It’s easy to forget. It’s easy to get used. To take greatness for granted. We have been there before; tasted glory, worn the t-shirt and waved the iconic black, yellow and red. And nowadays? Glory feels normal. There’s no more wow factor. And that’s sad as a nation that’s divided by politics and united by sports. It’s a sad predicament.
On Sunday, our very own, Joshua Cheptegei clinched his third consecutive World 10,000m Gold in Budapest. He’s the world record holder for both 5,000m and 10,000m. Against a pack of elite runners, he ran to a historic victory. He always runs to victory each passing year.
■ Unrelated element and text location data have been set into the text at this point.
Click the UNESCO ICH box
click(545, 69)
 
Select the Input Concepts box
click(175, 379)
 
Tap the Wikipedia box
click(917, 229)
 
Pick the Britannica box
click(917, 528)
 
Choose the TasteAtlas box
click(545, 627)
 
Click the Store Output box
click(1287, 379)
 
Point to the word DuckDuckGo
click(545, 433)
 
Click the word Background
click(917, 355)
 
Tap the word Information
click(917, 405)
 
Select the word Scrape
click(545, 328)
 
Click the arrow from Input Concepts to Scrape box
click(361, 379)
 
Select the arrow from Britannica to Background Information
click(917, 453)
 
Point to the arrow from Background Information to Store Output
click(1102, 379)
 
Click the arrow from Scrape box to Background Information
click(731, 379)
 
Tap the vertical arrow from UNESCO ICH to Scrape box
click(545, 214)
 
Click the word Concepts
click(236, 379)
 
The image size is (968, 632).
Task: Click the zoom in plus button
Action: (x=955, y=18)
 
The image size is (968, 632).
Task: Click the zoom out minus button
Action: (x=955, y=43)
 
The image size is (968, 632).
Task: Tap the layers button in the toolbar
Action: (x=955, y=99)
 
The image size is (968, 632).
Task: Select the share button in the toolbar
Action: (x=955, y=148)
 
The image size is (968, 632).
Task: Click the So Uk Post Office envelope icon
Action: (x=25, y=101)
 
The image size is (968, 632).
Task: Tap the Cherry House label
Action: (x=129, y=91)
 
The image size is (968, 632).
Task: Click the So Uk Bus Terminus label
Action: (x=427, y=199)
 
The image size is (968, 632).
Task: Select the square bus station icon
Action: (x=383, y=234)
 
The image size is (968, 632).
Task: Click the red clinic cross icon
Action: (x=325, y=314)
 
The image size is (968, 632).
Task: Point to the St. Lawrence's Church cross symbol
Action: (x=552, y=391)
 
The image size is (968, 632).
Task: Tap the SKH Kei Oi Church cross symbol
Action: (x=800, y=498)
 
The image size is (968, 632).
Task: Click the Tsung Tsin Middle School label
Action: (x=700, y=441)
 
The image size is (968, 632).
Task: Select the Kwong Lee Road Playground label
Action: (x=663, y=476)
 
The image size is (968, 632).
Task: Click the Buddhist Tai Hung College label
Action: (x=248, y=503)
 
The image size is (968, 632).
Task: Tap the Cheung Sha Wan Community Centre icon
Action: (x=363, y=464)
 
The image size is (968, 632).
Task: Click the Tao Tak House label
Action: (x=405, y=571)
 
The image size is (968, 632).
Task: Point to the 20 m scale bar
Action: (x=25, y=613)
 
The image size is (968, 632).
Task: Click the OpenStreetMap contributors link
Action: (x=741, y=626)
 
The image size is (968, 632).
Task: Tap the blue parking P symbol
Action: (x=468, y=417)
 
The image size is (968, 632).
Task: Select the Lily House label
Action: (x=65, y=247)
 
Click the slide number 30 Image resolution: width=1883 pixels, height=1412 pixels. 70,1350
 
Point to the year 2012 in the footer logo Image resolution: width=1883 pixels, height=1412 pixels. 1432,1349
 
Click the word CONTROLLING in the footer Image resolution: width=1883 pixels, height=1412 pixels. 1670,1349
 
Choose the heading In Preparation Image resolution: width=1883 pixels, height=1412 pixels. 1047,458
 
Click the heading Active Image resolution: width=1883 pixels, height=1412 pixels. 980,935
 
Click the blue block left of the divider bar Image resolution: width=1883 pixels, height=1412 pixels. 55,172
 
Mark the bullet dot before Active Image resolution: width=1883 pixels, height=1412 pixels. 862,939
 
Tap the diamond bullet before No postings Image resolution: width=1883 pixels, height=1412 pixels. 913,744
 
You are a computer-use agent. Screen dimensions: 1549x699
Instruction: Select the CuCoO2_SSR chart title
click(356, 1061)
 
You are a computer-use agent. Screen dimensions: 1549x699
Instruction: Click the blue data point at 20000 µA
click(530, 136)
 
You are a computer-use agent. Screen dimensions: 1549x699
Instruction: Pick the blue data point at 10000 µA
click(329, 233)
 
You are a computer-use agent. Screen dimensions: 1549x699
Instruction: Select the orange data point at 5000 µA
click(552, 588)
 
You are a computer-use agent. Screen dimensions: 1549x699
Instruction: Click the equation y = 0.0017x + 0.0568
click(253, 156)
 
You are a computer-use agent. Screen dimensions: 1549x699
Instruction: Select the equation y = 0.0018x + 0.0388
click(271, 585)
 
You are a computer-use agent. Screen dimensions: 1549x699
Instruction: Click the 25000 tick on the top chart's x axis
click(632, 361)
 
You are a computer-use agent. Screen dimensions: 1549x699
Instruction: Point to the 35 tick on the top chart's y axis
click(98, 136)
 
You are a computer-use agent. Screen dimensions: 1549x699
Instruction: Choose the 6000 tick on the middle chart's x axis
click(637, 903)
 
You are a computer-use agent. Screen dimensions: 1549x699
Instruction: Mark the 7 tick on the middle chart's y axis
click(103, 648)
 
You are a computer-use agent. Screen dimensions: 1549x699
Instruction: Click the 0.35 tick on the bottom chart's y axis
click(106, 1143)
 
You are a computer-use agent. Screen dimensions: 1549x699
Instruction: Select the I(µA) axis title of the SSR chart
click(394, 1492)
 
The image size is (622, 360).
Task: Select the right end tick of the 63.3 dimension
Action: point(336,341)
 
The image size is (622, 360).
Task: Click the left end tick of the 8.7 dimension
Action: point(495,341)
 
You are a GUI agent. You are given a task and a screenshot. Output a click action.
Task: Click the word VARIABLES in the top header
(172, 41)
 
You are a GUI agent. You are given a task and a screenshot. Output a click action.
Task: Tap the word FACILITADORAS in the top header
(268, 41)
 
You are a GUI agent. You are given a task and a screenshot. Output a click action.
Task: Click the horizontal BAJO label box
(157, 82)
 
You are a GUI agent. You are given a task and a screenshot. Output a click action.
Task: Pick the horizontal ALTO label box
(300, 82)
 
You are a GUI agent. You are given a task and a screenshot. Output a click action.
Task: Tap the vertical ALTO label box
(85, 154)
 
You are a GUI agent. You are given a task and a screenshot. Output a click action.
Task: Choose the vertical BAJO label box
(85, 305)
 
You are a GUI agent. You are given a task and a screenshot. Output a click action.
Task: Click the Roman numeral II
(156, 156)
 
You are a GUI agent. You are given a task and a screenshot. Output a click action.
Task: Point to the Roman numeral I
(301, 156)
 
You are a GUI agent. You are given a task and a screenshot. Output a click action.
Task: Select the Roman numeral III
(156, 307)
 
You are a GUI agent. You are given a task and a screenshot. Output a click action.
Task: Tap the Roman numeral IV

As a shimmering piece of gold dangled in his neck, Cheptegei beaming with his iconic smile on TV, the celebrations back home weren’t as deafening as before. A few tweets were dropped in Elon Musk’s backyard. Few pictures of him made it to WhatsApp statuses. It’s only diehard sports fanatics who doffed their hats to the world champion. Many? Not so much.
This is a sad space to be in as a country. A space where we remove our feet off the gas and let our sports people battle out there on their own. It happened a few weeks ago when the Gazelles put up an impressive show at the FIBA Women’s AfroBasket 2023 in Rwanda yet only a handful of patriotic Ugandans stood for our girls. Politicians shunned a 40-minute flight down South. They’d rather catch feelings.
When I saw Cheptegei, the two-time defending 10,000m World Champion, sweat to the finish line, Ethiopia’s Selemon Barega on his heels, I felt sorry for him. Not because he could lose, but because, even when he wins, sadly, there won’t be enough flowers for him.
Journalist, Raymond Qatahar Mujuni ‘tweeted’ and asked whether we can rename the Entebbe Expressway after Cheptegei. And some ‘intellectuals’ put their brains on the side and dismissed the thought. Are we suffering from a Cheptegei hungover? Our floriculture numbers aren’t up there, but we need to give our sports people their flowers.